Let me take you back to a time, before our time… when things grew naturally in nature, in a pristine environment, where there was nothing added and nothing lost. It was a perfect orchestration of God’s creation! You had over 35,000 different bacteria in the soil and 5,000 fungi. You had the Biogeochemical Cycles: the hydro-logic cycle, the carbon cycle, the nitrogen cycle, the oxygen cycle, the sulfur cycle, the phosphate cycle, the mineral cycle, the telluric current cycle, the silica cycle, and the alumina cycle.
Then you had your plants doing the majority of photosynthesis: 6 parts carbon in > 6 parts oxygen out > 1-part sugar. The larger trees and plants were donating polysaccharides (sugars) to the smaller plants for the complex process of converting an inorganic mineral into a usable form. These sugars would go down into the roots and mix with the 35,000 bacteria, 5,000 fungi, and carbon from the atmosphere in order to encapsulate a metallic in carbon, forming an organic (plant-derived) mineral. Only a land plant when the Biogeochemical cycles and everything is in intact can convert an inorganic mineral into this bio-available form.
Then you have what is called the fungal hyphae, which is the “wood wide web,” and that is the connection which links this symbiotic relationship all together. Here is where the carrots loved tomatoes, peas loved corn, spinach loved apple trees, etc. If a tree were to get hit by lightning and loose its top half, the fungal hyphae says, “Hey! Homeboy got hit with lightning over here. He isn’t going to be able to produce any polysaccharides. He is gonna go down… He has a whole group of trees (brothers over here) intertwined in his roots. If we lose him, we are going to lose this whole section over here! So, we are going to donate polysaccharides to this stump, in order to keep it alive because we need its root matrix.”

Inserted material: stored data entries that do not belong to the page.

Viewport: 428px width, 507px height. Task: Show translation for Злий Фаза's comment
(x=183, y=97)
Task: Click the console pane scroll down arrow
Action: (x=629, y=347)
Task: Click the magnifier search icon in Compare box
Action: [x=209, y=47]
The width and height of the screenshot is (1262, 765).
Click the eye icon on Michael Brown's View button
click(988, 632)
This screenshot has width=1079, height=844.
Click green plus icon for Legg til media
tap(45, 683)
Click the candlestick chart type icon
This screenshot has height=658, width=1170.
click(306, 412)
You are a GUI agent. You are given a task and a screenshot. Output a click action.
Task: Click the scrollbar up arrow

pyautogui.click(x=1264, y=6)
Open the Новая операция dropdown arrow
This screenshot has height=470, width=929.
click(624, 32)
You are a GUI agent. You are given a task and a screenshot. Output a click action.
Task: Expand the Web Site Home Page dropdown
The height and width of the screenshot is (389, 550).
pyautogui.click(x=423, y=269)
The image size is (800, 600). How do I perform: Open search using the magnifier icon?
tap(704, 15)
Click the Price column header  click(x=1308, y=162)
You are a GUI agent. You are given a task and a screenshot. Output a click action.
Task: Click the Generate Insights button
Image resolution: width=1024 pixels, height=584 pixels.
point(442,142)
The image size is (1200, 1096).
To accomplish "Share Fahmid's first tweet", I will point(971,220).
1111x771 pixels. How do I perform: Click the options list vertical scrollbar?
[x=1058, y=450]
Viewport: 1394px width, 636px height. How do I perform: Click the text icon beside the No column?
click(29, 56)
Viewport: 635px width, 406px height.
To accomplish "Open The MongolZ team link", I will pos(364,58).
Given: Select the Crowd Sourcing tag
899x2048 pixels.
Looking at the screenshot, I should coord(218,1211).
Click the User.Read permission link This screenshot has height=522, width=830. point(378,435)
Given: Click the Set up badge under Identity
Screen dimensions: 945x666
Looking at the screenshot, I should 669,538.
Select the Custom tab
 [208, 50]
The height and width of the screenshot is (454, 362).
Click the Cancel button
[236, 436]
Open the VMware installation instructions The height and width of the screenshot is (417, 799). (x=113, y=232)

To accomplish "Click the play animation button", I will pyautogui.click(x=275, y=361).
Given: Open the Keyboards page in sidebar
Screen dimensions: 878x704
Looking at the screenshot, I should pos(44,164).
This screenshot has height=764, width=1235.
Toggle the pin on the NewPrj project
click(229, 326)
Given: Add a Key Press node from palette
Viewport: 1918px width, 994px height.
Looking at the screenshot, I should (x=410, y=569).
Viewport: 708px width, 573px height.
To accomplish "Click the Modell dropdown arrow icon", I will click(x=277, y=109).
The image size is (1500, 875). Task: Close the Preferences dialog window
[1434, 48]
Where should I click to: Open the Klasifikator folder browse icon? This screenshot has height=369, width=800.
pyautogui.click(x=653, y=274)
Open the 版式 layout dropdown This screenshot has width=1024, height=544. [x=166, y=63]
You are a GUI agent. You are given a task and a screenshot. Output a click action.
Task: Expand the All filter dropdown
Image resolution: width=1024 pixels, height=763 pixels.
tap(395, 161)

So, in this symbiotic relationship, there was nothing added and nothing lost. A plant would bring up an inorganic minerals and convert it to a usable form (organic mineral). The plant would mulch itself and the humic acid in the soil would contribute to the decomposition process, changing it back to inorganic. The plant would bring it back up again, turn it into food (organic mineral). An animal would eat it then excrete it, back to inorganic. A plant would bring it back up, an animal would eat it. Once the animal dies, it goes back to inorganic all over again.
Every breath, every urination, every feces, every corpse, everything was recycled and there was nothing else to be added and nothing was ever lost! It was a perfect orchestration of God’s creation. Everything lives symbiotically, you had the “wood wide web”, the biogeochemical cycles, the fungal hyphae, the biota, the plants and animals in specific regions, you had your biosphere (the inhabitable portion of the atmosphere) which includes the atmosphere, ecosphere, hydrosphere, and lithosphere, in other words ecosystem… and in this perfect orchestration there was nothing added and nothing lost. Do you get that picture?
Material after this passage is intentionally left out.